Every public cloud storage service offers buckets, a term coined by AWS for the repositories that house data objects on the cloud. (Azure calls them ‘blobs'). Enterprise customers can configure storage buckets in any way they choose, including the region in which the bucket is maintained, the lifecycle rules for objects in the bucket, general access rights, and much more.

But there are two main attributes to these buckets that should not be ignored: (1) cloud buckets are by nature a shared service that resides outside of the virtual private cloud and firewall perimeter (2) cloud buckets are based on object storage, which doesn't enforce file system ACLs that have been used for years by organizations to define file-level granular permissions.

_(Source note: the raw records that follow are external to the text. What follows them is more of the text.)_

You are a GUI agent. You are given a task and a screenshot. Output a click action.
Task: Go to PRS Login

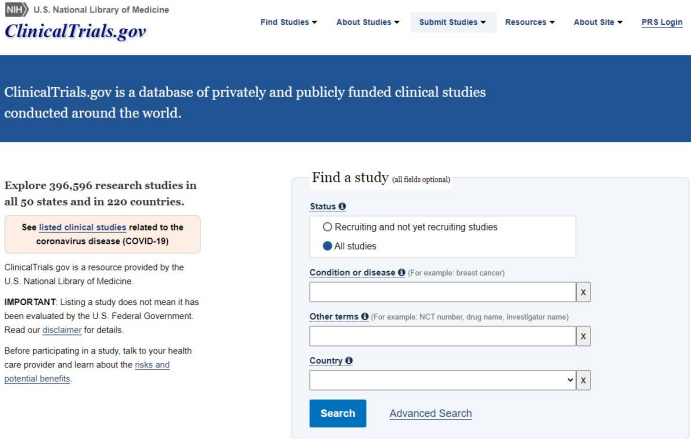[662, 22]
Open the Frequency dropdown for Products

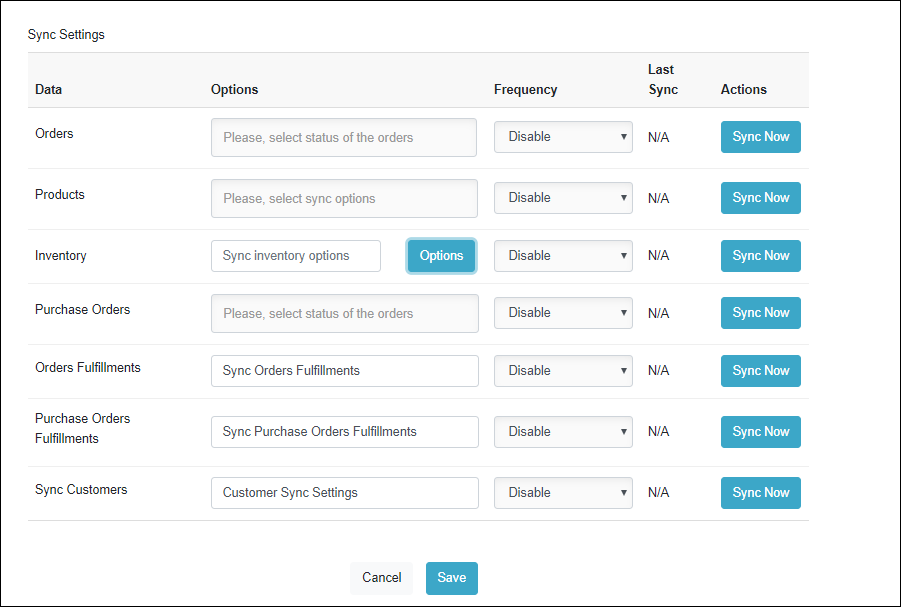coord(562,197)
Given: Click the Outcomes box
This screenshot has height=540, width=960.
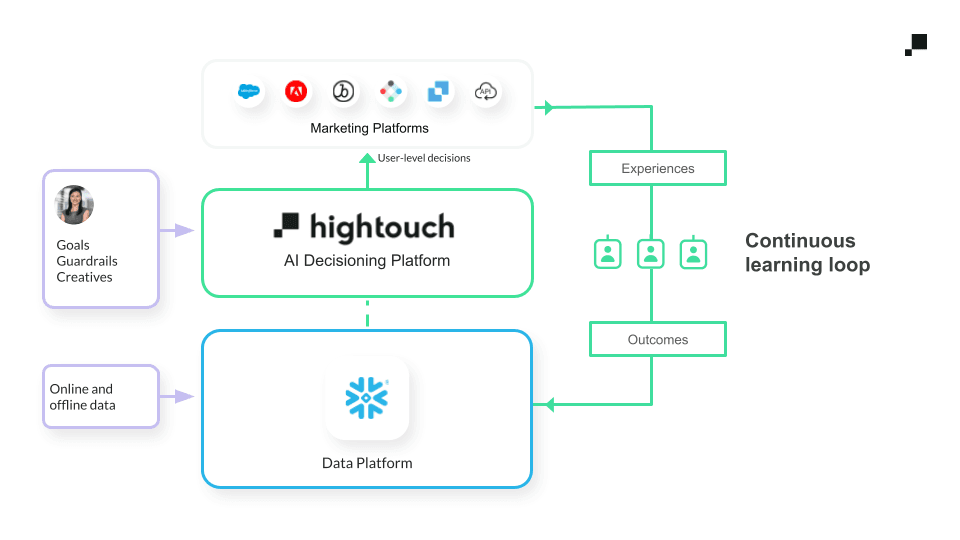Looking at the screenshot, I should [x=657, y=339].
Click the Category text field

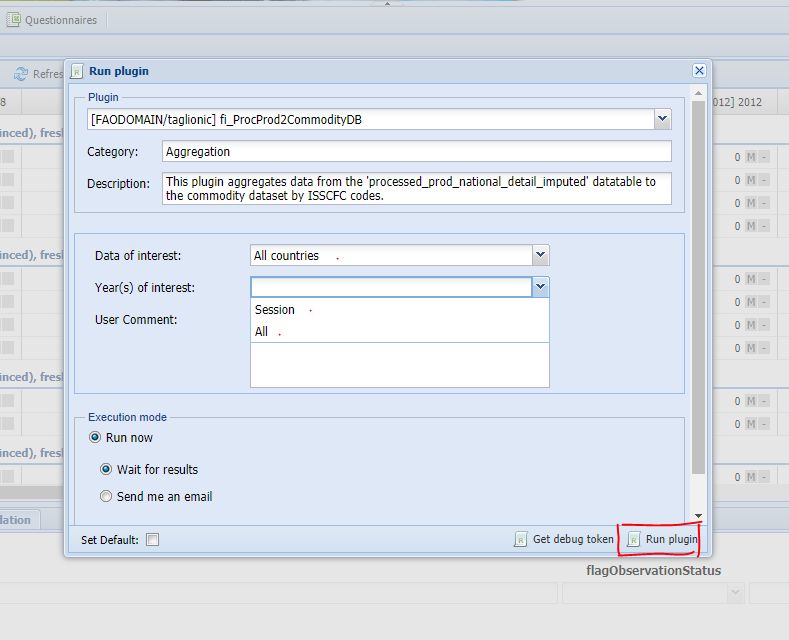click(417, 151)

The above inherent weaknesses, coupled with the immaturity of cloud storage administration relative to the decades of enterprise IT experience with tradition storage, results in unprotected storage that is likely to fall prey in the hands of hackers who constantly run their scans searching for the next victim.

Luckily there are simple precautions that can ensure data remains protected within the organization's boundaries: 

1.       Encrypt data and keep the keys in your pocket - You will sleep a lot better at night if you follow a simple rule: if your data is outside your walls, it had better be encrypted. Just as you wouldn't access sensitive information over public wi-fi without a VPN, so shouldn't you use public cloud storage without proper encryption. If your data is encrypted at rest and only you have access to the encryption keys, then you have nothing to worry about if a storage bucket becomes exposed: encrypted data will be useless to any non-authorized user. This is a vital insurance against the probability – large or small – that someday an error will occur.

2.       Manage access permissions – Use a multi-layer access control system that starts from the access permissions of the bucket itself all the way to the file level for the relevant workloads, preserving permissions and connecting them to central directory authentication systems.

3.       Invest in data loss prevention (DLP) – Leverage DLP software to monitor data-access patterns and find deviations that can detect data-leakage. These tools also can block policy violations, enabling you to stop users from sending sensitive data outside company walls.

4.       Lock down endpoints and offices. Use enterprise EMM/MDM tools to eliminate shadow IT and create secure productivity spaces within corporate-provided and BYOD devices.

5.       Periodic penetration tests – Penetration testing is essential when adding new infrastructure to your network, such as cloud storage. But it is good practice to perform regular “pen tests” to evaluate your security posture and ensure no new leaks have appeared over time.

Keep these measures at the top of your data privacy agenda and you can protect yourself against the fate suffered by many leaky cloud bucket victims.